How protected are you?
UK firms are increasingly protecting themselves with cybersecurity risk insurance, but nearly a third of firms have not taken out insurance yet. A new survey conducted by research and consultancy firm Ovum for Silicon Valley analytics firm FICO reveals that even among those that have insurance, only 28 per cent said they have cybersecurity insurance that covers all risks.
- 31 per cent of UK executives surveyed say their firm has no cybersecurity insurance, compared to 40 per cent in other countries surveyed
- Only 28 per cent of UK firms surveyed have cybersecurity insurance that covers all risks
- 69 per cent of respondents say insurers should do more to explain how they price risk
- Ovum conducted telephone surveys for FICO of security executives at 350 companies in the UK and other countries
FICO will host a Tweet Chat on the cybersecurity survey with Ovum tomorrowat 16:00 BST. Individuals are encouraged to participate using #cybertrends.
Even though the majority of firms surveyed have cybersecurity insurance, most say that the risk assessment process insurers use needs improvement. Just 31 per cent of respondents think their premiums reflect an accurate assessment of their risk.

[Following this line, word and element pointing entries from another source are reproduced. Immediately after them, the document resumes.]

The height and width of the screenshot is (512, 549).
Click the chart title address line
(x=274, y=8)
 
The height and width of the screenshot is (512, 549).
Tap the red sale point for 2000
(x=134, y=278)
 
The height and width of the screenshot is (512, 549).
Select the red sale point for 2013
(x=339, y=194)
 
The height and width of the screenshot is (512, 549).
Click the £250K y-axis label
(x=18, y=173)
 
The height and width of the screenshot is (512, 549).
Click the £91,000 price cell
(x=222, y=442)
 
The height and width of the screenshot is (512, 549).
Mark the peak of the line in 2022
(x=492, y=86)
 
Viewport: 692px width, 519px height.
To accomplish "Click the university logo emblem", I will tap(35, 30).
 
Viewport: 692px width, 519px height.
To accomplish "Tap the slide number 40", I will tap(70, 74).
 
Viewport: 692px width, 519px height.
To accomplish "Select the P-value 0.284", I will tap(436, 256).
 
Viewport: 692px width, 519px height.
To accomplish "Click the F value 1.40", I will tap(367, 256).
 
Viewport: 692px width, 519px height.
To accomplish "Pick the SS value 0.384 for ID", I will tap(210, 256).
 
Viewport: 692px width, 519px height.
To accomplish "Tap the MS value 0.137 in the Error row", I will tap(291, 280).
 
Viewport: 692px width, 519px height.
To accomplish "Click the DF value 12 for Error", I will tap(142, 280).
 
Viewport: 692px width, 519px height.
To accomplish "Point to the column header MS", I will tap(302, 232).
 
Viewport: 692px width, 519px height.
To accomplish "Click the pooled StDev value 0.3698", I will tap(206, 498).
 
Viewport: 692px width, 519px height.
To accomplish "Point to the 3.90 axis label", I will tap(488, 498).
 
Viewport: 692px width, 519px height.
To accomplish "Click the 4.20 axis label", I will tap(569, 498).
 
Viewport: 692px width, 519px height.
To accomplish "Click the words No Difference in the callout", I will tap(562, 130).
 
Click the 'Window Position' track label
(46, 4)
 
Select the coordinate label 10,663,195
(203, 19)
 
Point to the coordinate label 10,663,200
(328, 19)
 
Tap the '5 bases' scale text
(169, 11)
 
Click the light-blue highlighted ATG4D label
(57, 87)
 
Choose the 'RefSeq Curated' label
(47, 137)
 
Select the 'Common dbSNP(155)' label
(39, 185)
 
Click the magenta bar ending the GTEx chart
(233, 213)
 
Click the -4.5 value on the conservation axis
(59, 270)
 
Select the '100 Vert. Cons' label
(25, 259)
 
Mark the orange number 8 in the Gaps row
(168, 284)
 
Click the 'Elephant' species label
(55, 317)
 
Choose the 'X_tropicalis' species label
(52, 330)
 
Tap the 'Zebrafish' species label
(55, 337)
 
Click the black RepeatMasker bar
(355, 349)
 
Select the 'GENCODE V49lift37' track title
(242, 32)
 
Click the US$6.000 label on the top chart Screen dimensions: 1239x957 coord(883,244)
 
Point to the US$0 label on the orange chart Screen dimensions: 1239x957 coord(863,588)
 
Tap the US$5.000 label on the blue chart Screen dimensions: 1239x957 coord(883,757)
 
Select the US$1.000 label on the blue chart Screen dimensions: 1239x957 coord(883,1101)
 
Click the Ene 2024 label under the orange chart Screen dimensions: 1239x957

Nearly as many, 29 per cent, said they don’t believe the assessment accurately reflects their risk, and 11 per cent said they don’t know how their insurance is priced.
Steve Hadaway, FICO general manager for Europe, the Middle East and Africa, said: “The UK will soon be subject to General Data Protection Regulation (GDPR), which introduces higher fines in cases of data breach.”
“Even if attacks don’t increase in volume, firms could end up paying more, which makes having comprehensive insurance more important. At the same time, companies have a right to expect that they will pay less if their protection is better. The onus is on the cybersecurity insurance industry to make sure insurance rates are fairly set for each individual firm, based on a sound analysis of its risk.”
Ovum conducted the survey for FICO through telephone interviews with 350 CXOs and senior security officers based in the US, Canada, the UK and the Nordics in March and April 2017. Respondents represented firms in financial services, telecommunications, retail, ecommerce and media service providers.